Immediately before she joined NEON, Ashley served in the Acquisition and Procurement Office of Washington Headquarters Services. As supervisory contracting officer, she managed a team of junior and senior contract specialists in all phases of the procurement process for the Office of the Secretary of Defense (Policy), the National Security Education Program, and the Department of Defense’s Office of General Counsel.
During her career with the National Science Foundation (NSF), Ashley excelled in a variety of assignments that have prepared her well for her position at NEON, including having responsibility for environmental projects and construction activities.
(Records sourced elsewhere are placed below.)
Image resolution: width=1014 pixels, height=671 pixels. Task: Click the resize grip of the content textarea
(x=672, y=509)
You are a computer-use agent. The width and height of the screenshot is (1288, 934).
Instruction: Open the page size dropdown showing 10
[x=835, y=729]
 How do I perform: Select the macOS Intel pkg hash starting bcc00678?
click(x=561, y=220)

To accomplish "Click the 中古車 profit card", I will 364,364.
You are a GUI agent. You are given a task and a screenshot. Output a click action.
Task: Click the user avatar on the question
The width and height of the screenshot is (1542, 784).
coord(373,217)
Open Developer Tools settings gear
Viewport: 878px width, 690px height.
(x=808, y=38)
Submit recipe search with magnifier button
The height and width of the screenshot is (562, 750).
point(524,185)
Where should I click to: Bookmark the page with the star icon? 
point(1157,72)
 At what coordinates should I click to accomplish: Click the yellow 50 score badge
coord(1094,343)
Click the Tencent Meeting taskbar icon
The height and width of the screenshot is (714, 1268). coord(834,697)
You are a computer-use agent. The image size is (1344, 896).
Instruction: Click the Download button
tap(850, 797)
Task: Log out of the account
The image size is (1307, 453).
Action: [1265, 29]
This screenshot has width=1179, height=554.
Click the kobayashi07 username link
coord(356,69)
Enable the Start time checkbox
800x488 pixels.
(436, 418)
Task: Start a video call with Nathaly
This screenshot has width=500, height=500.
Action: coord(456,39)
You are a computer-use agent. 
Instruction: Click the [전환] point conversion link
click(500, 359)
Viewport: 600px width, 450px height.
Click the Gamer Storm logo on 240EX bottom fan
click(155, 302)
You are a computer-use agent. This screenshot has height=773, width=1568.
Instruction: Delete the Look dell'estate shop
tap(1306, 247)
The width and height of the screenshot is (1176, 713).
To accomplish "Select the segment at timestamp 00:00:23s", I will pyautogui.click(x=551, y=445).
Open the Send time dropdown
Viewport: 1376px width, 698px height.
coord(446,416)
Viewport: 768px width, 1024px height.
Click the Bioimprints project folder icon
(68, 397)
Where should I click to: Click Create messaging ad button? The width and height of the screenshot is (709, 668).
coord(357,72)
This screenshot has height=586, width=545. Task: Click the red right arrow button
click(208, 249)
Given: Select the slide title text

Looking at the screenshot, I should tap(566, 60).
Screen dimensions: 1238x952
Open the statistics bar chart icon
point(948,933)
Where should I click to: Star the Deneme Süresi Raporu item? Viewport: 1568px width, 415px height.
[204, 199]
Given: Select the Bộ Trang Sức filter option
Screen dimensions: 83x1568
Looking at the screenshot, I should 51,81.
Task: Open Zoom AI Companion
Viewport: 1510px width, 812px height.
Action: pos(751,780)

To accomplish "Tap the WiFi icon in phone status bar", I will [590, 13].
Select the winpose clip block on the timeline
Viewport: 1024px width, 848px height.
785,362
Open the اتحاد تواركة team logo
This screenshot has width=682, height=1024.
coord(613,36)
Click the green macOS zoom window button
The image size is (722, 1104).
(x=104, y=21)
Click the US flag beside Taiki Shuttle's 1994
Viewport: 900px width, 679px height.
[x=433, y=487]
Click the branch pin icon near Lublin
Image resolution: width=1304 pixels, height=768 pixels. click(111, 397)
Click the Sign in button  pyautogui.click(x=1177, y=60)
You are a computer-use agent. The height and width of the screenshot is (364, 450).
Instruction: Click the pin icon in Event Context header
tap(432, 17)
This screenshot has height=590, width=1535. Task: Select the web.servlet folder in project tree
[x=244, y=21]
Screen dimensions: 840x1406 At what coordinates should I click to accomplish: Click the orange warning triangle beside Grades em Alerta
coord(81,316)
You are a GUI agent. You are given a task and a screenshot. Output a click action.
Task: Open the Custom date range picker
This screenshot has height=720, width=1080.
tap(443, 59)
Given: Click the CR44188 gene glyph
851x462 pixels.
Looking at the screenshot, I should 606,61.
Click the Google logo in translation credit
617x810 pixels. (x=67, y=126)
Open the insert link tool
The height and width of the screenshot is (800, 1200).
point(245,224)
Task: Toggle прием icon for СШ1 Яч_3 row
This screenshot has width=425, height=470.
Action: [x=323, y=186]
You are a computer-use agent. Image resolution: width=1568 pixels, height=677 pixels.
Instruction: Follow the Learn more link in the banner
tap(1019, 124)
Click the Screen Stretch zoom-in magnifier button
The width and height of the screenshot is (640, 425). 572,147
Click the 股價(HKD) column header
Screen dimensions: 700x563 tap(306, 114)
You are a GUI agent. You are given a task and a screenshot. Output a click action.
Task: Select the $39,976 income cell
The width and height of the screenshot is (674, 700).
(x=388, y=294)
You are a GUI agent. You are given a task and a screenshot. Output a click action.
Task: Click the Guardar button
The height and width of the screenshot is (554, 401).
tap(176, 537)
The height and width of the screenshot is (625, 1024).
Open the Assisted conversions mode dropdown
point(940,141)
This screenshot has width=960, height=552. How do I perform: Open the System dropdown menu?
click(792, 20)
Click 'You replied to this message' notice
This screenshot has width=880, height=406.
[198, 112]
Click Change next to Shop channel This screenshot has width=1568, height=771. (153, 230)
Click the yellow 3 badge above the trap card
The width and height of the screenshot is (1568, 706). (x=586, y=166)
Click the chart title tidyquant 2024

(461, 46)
As senior contracting officer at the NSF Cooperative Support Office, she was responsible for planning, advising, and managing awards for a major federally funded research and development center, and other complex, large-dollar research projects and facilities. Also at the NSF, Ashley led negotiations for multiple science vessel shipbuilding and conversion projects under the Ocean Sciences Division, awarded a complex cooperative agreement for the Collaborative Large-scale Engineering Analysis Network for Environmental Research project, and reviewed solicitation documents for a pending competitive subcontract to convert a general marine vessel into a research vessel.
Earlier in her career, Ashley applied her skills as an administrator, contracting officer, and procurement analyst in a variety of assignments with the Department of the Navy (Naval Air Systems Command and Naval Fleet and Industrial Supply Center).